Directions for this task | Please copy out the records verbatim from the line containing "has height=1049, width=760." through the line containing "gear-icon is located", and nothing else.

═══ Raw data ═══

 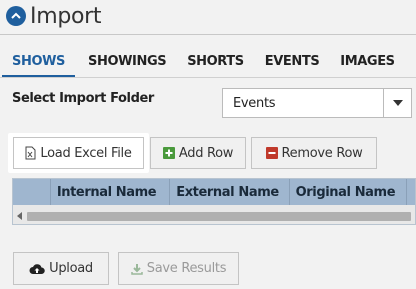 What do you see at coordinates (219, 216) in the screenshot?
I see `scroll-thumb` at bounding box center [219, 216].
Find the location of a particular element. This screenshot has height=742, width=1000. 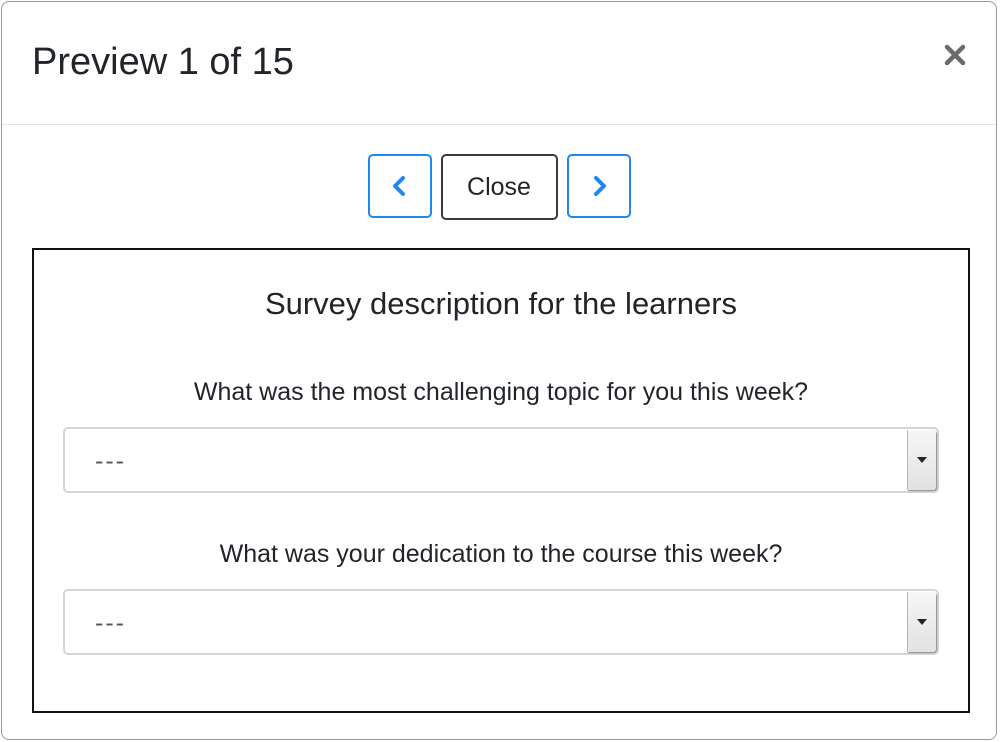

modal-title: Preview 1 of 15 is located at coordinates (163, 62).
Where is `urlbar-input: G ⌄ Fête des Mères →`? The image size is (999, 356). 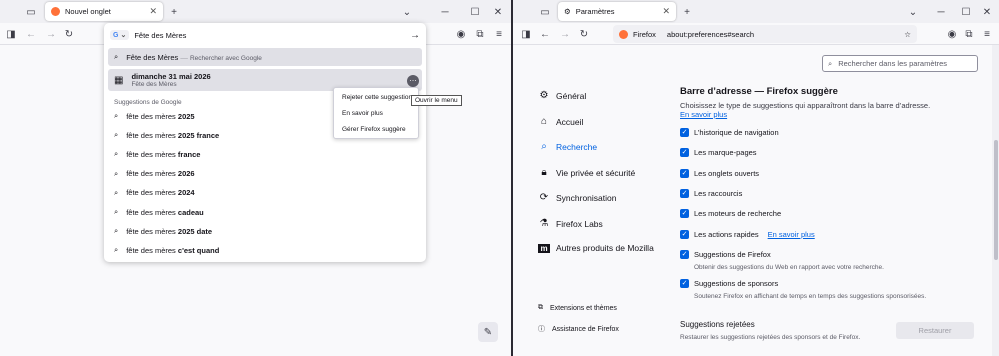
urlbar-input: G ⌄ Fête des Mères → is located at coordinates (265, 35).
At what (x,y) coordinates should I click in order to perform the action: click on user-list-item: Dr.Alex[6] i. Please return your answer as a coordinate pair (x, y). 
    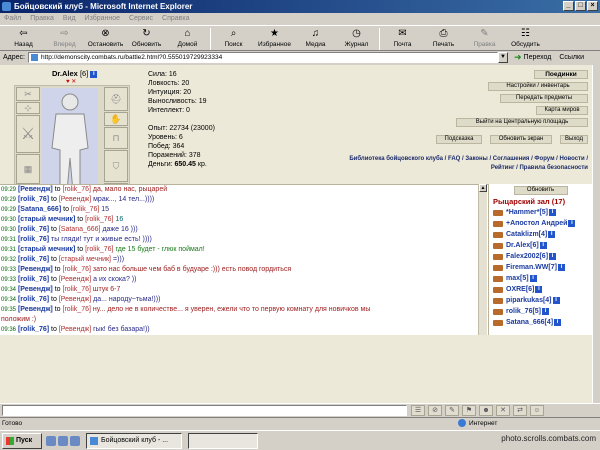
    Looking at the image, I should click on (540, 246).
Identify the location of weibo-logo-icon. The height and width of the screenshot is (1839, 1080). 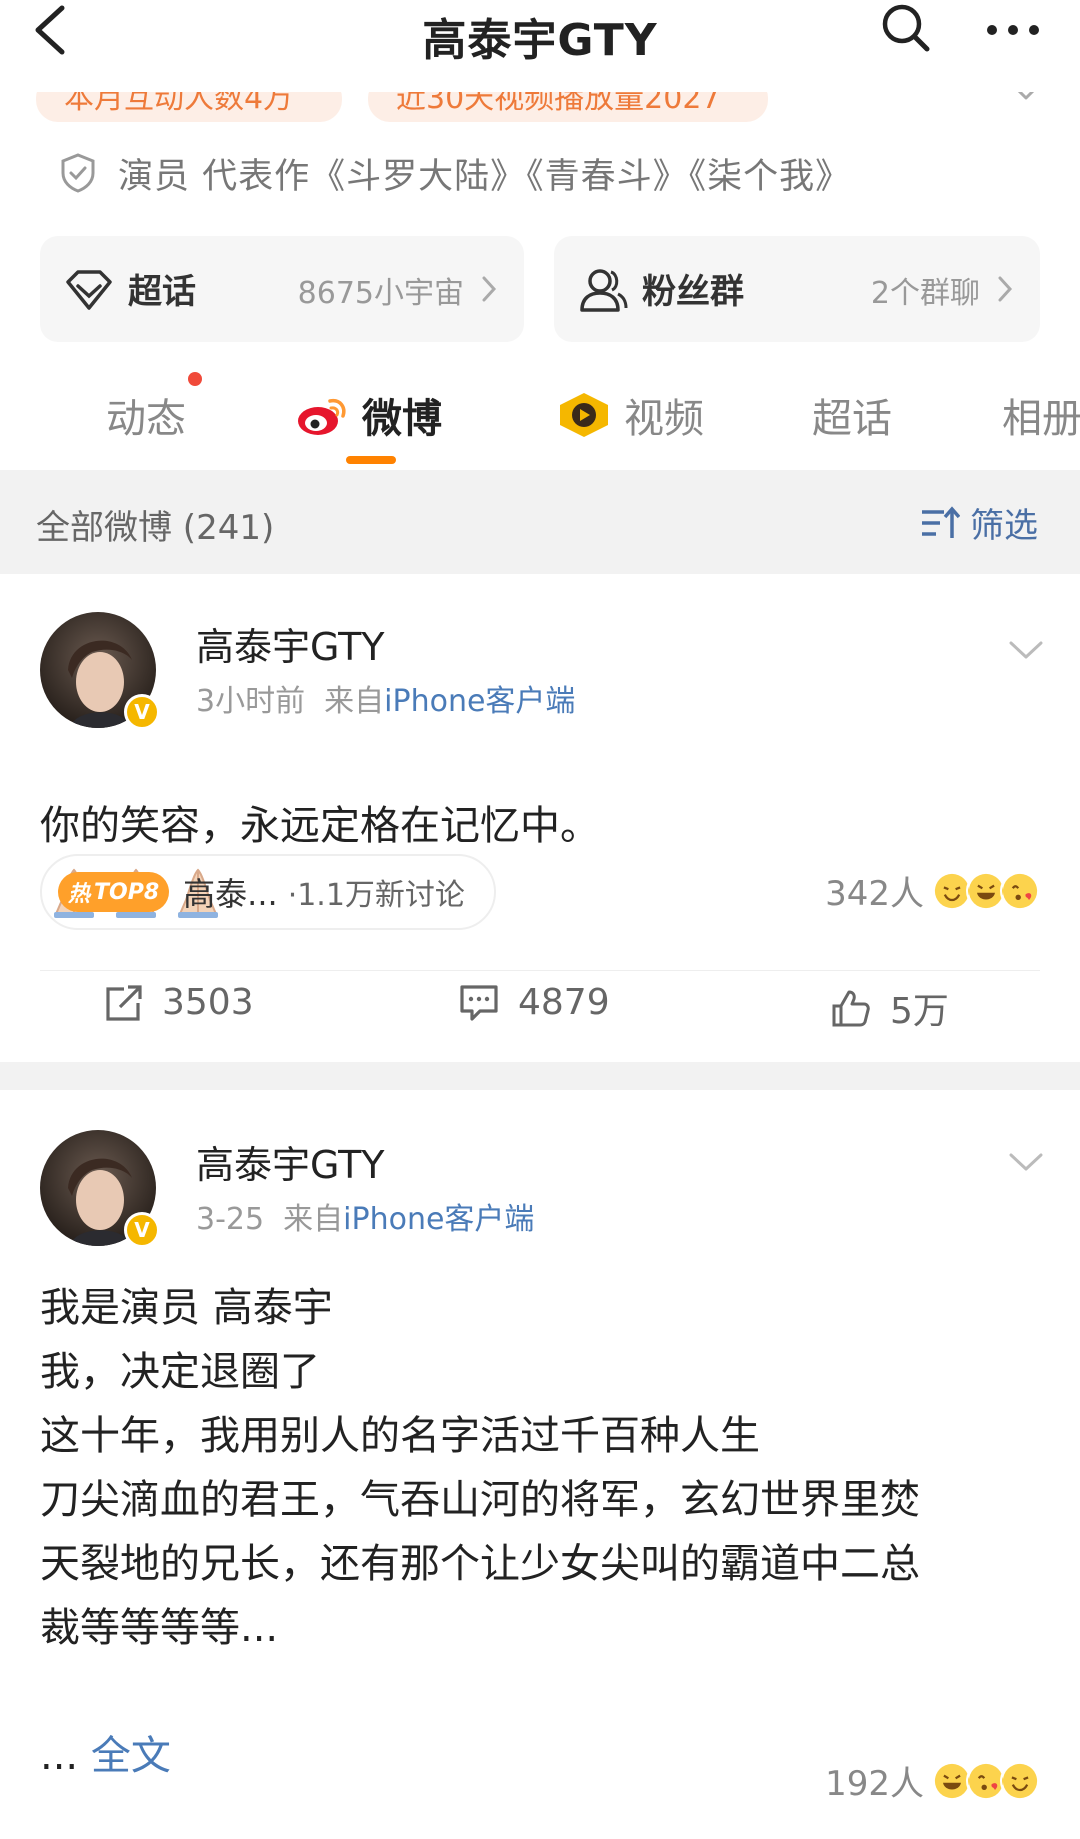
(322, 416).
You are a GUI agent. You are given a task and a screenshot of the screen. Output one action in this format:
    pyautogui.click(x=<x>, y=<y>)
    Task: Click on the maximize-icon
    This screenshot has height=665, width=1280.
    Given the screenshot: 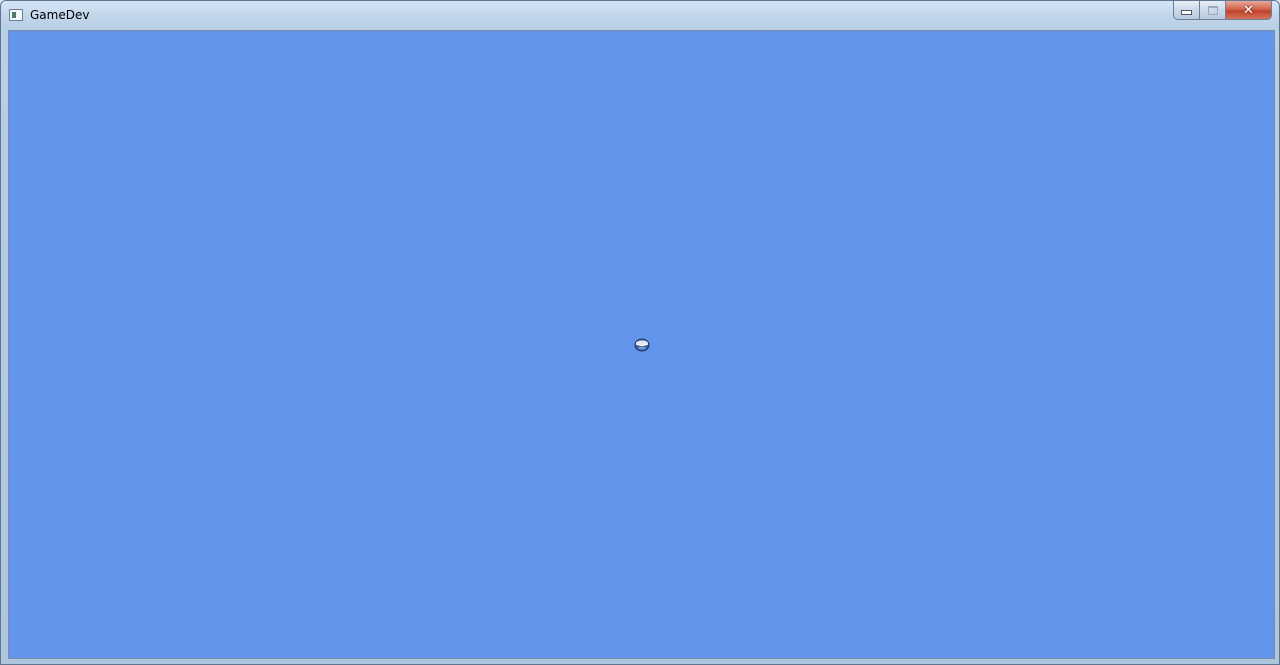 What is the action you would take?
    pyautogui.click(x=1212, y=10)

═══
═══ Raw data ═══

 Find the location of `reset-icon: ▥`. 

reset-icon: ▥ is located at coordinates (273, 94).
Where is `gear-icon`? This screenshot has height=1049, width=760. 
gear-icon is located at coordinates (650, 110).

═══

Written solution |
Where is `gear-icon`? This screenshot has height=1049, width=760. 
gear-icon is located at coordinates (650, 110).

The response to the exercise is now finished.